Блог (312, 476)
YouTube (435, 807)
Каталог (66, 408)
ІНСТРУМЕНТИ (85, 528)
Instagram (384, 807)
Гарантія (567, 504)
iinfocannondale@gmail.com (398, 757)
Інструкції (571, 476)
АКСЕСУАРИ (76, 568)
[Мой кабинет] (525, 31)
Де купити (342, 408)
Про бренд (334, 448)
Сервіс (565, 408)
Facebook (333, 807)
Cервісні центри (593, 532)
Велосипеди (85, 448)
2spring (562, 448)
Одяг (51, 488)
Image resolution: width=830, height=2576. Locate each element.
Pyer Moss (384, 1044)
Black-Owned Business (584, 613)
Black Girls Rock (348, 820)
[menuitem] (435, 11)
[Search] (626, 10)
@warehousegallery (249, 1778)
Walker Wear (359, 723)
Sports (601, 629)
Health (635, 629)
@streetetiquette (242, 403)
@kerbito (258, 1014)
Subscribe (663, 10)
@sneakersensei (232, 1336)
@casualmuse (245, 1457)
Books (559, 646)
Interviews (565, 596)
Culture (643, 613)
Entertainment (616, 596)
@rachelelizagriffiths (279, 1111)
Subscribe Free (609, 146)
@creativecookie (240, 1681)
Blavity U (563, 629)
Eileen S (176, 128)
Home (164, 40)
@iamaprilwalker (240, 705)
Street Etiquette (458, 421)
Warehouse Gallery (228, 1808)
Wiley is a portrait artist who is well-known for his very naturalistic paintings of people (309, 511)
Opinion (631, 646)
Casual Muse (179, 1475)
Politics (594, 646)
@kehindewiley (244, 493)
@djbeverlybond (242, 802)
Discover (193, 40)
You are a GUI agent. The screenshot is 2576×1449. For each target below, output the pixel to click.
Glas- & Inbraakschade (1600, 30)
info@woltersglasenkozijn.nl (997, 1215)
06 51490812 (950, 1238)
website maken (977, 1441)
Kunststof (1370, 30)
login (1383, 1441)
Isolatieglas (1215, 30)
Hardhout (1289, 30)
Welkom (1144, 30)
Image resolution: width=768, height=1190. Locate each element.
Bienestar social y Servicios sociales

§ **EXERCISE INSTRUCTIONS**:
Begin with the line that has "Warehouse Gallery (228, 1808)" in the listing above and end after the line that has "Discover (193, 40)"; output those lines exactly.

§ **RESULT**:
Warehouse Gallery (228, 1808)
Wiley is a portrait artist who is well-known for his very naturalistic paintings of people (309, 511)
Opinion (631, 646)
Casual Muse (179, 1475)
Politics (594, 646)
@kehindewiley (244, 493)
@djbeverlybond (242, 802)
Discover (193, 40)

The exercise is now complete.